• [REQUIRED WORK] Carry on the text about personal income rising in April from the point where it stops.

• [TEXT EXCERPT]

==============================

Personal income jumps 10.5% in April 

Amid a backdrop of 42 million Americans out of the workforce due to the Covid-19 shutdown, personal income increased 10.5% in April, the Bureau of Economic Analysis said last week. This is unique against the backdrop of past recessions where incomes fell overall. 

When the U.S. economy was embroiled in the Global Financial Crisis, personal incomes — the money that people get from wages and salaries, Social Security and other government benefits — declined on the whole. 

But as stimulus checks were deployed this spring in rapid respond to the coronavirus pandemic, American incomes actually rose. Oxford Economics estimates social benefits lifted income by roughly $3 for every dollar lost in compensation. 

Disposable income also leaped 12.9% in April. Personal savings rose to a historic 33% from April to May as Americans stockpile cash during the government mandated shutdowns.

==============================

[Dataset excerpts]
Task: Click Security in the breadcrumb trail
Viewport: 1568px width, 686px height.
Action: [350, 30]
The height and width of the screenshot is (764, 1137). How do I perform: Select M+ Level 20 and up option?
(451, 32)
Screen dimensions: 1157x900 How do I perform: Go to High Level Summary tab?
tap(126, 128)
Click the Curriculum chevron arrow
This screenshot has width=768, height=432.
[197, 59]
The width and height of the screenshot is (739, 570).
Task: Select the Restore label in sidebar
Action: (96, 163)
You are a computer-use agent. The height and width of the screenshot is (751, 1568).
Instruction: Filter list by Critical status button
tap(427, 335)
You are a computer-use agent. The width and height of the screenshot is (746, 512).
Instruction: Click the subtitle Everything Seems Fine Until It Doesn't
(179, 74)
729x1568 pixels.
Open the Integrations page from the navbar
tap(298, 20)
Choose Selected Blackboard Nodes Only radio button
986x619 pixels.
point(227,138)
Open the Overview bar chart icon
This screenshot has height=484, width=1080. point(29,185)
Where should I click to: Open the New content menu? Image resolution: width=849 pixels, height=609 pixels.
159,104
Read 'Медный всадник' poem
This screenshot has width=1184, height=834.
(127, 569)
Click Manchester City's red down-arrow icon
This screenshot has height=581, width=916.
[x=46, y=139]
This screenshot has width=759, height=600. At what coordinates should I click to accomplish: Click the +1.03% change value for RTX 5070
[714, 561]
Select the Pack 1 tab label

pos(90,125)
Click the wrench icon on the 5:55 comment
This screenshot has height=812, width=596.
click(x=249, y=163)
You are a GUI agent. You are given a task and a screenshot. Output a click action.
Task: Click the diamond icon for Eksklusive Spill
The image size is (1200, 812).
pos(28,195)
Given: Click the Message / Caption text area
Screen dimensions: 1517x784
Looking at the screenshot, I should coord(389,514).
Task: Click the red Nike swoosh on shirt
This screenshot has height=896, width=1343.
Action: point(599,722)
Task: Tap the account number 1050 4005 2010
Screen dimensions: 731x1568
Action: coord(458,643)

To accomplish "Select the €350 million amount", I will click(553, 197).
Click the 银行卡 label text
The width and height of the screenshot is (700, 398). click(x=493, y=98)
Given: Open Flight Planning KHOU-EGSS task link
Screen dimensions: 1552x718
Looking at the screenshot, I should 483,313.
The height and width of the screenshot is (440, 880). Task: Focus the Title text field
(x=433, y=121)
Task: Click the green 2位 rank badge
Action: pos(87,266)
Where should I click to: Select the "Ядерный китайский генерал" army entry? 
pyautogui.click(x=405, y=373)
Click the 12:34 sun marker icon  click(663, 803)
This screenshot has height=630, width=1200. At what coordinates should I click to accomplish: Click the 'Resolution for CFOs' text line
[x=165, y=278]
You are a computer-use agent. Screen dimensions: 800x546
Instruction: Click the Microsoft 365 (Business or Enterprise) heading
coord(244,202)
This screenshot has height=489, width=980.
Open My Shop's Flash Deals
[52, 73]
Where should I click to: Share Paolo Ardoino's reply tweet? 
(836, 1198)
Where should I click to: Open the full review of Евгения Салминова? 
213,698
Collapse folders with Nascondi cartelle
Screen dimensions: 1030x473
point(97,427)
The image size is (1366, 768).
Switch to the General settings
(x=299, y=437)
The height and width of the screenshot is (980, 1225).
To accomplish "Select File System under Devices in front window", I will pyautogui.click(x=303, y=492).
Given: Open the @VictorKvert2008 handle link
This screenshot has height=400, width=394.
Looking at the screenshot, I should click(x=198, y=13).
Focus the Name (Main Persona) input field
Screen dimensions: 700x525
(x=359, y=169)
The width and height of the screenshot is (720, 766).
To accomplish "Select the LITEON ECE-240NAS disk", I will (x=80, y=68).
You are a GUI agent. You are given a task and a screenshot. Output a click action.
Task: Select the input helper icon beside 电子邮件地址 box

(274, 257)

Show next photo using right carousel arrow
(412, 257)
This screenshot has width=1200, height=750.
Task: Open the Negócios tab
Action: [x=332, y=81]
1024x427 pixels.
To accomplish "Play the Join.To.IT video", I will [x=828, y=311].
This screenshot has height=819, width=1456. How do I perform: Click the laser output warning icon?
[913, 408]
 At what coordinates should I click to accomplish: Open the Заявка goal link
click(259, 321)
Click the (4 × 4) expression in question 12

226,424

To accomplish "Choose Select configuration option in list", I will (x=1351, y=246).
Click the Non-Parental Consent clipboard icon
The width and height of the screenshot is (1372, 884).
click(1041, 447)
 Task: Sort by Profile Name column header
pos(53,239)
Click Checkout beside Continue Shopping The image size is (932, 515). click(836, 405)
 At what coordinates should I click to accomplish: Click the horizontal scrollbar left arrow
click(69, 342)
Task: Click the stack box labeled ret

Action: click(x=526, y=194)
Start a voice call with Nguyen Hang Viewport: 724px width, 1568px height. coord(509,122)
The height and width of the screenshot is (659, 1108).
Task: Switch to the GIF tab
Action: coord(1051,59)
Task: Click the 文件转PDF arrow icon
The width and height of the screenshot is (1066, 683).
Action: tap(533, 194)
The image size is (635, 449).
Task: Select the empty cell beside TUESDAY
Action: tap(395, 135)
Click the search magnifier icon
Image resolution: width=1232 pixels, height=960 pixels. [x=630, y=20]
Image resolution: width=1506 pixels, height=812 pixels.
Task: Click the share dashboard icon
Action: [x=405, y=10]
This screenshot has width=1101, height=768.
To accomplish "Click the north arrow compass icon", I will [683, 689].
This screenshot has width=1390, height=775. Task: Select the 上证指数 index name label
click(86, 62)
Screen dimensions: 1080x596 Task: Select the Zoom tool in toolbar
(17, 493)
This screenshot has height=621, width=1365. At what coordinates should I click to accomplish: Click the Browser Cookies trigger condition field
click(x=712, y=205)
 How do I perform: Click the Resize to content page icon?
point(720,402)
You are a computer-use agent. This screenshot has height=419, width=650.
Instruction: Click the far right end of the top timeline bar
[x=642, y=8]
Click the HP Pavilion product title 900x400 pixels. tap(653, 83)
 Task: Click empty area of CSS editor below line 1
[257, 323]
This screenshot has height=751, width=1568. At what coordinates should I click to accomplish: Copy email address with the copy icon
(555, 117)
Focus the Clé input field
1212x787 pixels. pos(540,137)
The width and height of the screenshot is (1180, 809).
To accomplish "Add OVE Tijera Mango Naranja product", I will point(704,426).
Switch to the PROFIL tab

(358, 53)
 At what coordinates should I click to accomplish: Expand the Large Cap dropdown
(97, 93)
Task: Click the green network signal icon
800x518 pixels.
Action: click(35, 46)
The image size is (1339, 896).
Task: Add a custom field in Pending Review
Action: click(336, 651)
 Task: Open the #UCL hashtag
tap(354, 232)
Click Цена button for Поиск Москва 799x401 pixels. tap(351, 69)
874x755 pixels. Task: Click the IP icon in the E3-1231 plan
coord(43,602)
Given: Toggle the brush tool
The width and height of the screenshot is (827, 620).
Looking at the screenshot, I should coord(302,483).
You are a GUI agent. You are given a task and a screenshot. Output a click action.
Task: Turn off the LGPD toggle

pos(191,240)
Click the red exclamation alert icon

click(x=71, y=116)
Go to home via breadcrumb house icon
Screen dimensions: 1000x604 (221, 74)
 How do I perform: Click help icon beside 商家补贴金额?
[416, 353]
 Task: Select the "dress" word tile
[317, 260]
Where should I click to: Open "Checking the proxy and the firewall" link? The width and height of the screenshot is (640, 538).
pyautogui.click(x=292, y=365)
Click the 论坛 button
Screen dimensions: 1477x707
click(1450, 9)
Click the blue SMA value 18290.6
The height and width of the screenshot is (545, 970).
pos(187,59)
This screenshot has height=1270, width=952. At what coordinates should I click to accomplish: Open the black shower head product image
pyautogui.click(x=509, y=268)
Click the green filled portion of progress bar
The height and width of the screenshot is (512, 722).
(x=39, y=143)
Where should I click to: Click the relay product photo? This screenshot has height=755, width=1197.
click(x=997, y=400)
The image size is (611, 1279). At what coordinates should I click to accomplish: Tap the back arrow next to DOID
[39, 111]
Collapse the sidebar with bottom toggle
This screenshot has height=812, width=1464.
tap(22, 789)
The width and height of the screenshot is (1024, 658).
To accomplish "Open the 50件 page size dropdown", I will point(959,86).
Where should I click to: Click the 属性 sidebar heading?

==============================

• [RESPONSE TO THE TASK]
“Although unemployment is really troubling, the consumer balance sheet has been pretty strong. With the government funding unemployment the way they are, you have basically an entire swath of the population that is making money and not spending it,” Timothy Lesko, portfolio manager at Granite Investment Advisors, told CNBC. 

“Go to the next tier of income and you have a middle class who kept their jobs and aren’t spending. The pent up demand is pretty significant, its just a matter of when they feel comfortable spending it and as each day goes on we seem to be getting better and better data about increases in travel and increased in spending.”

Economy vs. stocks 

Congress approved the payments to see the economy through what will be its worst downturn since the Great Depression. Quiet remarkably, U.S. equities have almost fully recovered from the market rout, already looking through to a recovery in economic activity. 

The three major averages are up more than 40% from their lows in March and the technology-heavy Nasdaq Composite is less than 1.5% from its record high. The S&P 500 is trading above the 3,100 for the first time since March and the Dow Jones Industrial Average is trading above 26,000. 

Historic and unwavering monetary and fiscal stimulus programs are helping to keep stocks skyward as investors shrug off nationwide protests and tensions between the U.S. and China. 

A severe uptick in consumer incomes and savings is contributing to the market “looking through,” said Lesko.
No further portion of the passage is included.